Each group was made of 4 naive participants and 2 confederates.
In the consistent condition, the confederates repeatedly called the blue slides green.
In the inconsistent condition the confederates called the blue slides green on 2/3 of the trials.
Control condition of 6 naive participants saw all call the slides blue.
Findings
Consistent minority influenced the naive participants to say green on 8% of trials.
The inconsistent majority had little influence, convincing 1.25% of the trials.
When asked to sort 16 coloured disks on the spectrum n of blue to green, those in the consistent condition judged more chips to be green than those in the inconsistent condition.
This suggests the initial influence was at a private level rather than a public one.
Generalisability
Androcentric (172 women)
They were all American
Sample size was large but still lacks representation
Reliability
Easy to replicate (control conditions and lab experiment)
Variables under fine control
Confederates number standardised
Slide show standardised
Application
Helping protesting groups apply consistency to have a greater impact.
Used in institutions for changing ideals
Minority group activists
Validity
Low ecological validity - artificial environment and situation
Increased validity as demand characteristics were stopped through deception on the studies aim
Ethics
Participants deceived on studies aims
No informed consent
Nemeth argues minority opinion opens the mind, and encourages people to search for more information.
Mackie argues that people tend not to waste time processing a minorities message, making less influential.

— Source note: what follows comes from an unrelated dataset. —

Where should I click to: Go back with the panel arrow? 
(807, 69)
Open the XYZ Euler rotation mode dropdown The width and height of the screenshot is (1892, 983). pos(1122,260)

Nemeth and Brilmayer studied minority influence in the case of ski accident. When a confederate put forward an alternative view and refused to change his position, it had no effect, but when he compromised, there was some degree of shift found.
Internalisation
When Moscovici asked his participants to privately write answers on their paper, he found that private agreement with the minority was higher than public.
Therefore the participants were convinced through internalisation.